**PROVIDED RECORDS:**
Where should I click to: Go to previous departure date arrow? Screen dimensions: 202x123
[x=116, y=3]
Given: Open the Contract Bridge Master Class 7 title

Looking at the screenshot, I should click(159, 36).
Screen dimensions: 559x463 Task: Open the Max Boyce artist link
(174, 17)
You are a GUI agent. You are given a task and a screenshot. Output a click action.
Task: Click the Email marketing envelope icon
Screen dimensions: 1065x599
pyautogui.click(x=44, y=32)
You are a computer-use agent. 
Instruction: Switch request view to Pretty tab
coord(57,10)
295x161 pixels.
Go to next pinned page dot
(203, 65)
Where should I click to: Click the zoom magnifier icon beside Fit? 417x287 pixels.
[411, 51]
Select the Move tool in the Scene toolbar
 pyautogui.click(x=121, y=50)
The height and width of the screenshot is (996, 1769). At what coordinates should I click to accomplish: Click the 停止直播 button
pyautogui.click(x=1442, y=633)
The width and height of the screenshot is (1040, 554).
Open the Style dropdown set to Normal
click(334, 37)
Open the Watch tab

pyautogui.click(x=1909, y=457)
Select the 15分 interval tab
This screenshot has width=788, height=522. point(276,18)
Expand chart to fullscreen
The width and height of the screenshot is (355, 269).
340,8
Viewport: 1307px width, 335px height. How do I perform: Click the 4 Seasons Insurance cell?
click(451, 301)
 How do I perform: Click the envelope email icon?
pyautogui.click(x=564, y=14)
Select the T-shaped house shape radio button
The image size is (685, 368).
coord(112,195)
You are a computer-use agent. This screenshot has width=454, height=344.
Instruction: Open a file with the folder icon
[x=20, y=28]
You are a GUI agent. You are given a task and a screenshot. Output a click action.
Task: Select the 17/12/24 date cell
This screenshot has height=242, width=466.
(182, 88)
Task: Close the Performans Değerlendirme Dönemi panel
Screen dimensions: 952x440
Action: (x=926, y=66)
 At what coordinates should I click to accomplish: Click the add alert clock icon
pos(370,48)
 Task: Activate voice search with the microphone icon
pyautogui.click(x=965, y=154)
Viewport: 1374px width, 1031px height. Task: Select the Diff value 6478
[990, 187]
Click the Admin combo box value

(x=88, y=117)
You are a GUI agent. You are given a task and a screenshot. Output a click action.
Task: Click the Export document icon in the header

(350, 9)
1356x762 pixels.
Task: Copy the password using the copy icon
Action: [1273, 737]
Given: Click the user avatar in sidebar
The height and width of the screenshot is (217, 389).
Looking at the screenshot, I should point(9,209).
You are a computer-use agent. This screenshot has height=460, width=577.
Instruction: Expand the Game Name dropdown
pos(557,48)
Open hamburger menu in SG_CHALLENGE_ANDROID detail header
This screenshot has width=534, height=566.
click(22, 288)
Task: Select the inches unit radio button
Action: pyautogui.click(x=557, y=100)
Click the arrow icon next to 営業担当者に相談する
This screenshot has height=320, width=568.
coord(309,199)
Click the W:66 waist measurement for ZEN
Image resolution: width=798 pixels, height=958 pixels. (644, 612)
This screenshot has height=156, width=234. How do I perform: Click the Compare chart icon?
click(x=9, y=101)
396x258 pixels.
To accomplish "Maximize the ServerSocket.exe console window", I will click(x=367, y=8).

**BRIEF:** Print each item above again, word for word and in its original order, leaving every line unchanged.

**EXPECTED ANSWER:**
Where should I click to: Go to previous departure date arrow? Screen dimensions: 202x123
[x=116, y=3]
Given: Open the Contract Bridge Master Class 7 title

Looking at the screenshot, I should click(159, 36).
Screen dimensions: 559x463 Task: Open the Max Boyce artist link
(174, 17)
You are a GUI agent. You are given a task and a screenshot. Output a click action.
Task: Click the Email marketing envelope icon
Screen dimensions: 1065x599
pyautogui.click(x=44, y=32)
You are a computer-use agent. 
Instruction: Switch request view to Pretty tab
coord(57,10)
295x161 pixels.
Go to next pinned page dot
(203, 65)
Where should I click to: Click the zoom magnifier icon beside Fit? 417x287 pixels.
[411, 51]
Select the Move tool in the Scene toolbar
 pyautogui.click(x=121, y=50)
The height and width of the screenshot is (996, 1769). At what coordinates should I click to accomplish: Click the 停止直播 button
pyautogui.click(x=1442, y=633)
The width and height of the screenshot is (1040, 554).
Open the Style dropdown set to Normal
click(334, 37)
Open the Watch tab

pyautogui.click(x=1909, y=457)
Select the 15分 interval tab
This screenshot has width=788, height=522. point(276,18)
Expand chart to fullscreen
The width and height of the screenshot is (355, 269).
340,8
Viewport: 1307px width, 335px height. How do I perform: Click the 4 Seasons Insurance cell?
click(451, 301)
 How do I perform: Click the envelope email icon?
pyautogui.click(x=564, y=14)
Select the T-shaped house shape radio button
The image size is (685, 368).
coord(112,195)
You are a computer-use agent. This screenshot has width=454, height=344.
Instruction: Open a file with the folder icon
[x=20, y=28]
You are a GUI agent. You are given a task and a screenshot. Output a click action.
Task: Select the 17/12/24 date cell
This screenshot has height=242, width=466.
(182, 88)
Task: Close the Performans Değerlendirme Dönemi panel
Screen dimensions: 952x440
Action: (x=926, y=66)
 At what coordinates should I click to accomplish: Click the add alert clock icon
pos(370,48)
 Task: Activate voice search with the microphone icon
pyautogui.click(x=965, y=154)
Viewport: 1374px width, 1031px height. Task: Select the Diff value 6478
[990, 187]
Click the Admin combo box value

(x=88, y=117)
You are a GUI agent. You are given a task and a screenshot. Output a click action.
Task: Click the Export document icon in the header

(350, 9)
1356x762 pixels.
Task: Copy the password using the copy icon
Action: [1273, 737]
Given: Click the user avatar in sidebar
The height and width of the screenshot is (217, 389).
Looking at the screenshot, I should point(9,209).
You are a computer-use agent. This screenshot has height=460, width=577.
Instruction: Expand the Game Name dropdown
pos(557,48)
Open hamburger menu in SG_CHALLENGE_ANDROID detail header
This screenshot has width=534, height=566.
click(22, 288)
Task: Select the inches unit radio button
Action: pyautogui.click(x=557, y=100)
Click the arrow icon next to 営業担当者に相談する
This screenshot has height=320, width=568.
coord(309,199)
Click the W:66 waist measurement for ZEN
Image resolution: width=798 pixels, height=958 pixels. (644, 612)
This screenshot has height=156, width=234. How do I perform: Click the Compare chart icon?
click(x=9, y=101)
396x258 pixels.
To accomplish "Maximize the ServerSocket.exe console window", I will click(x=367, y=8).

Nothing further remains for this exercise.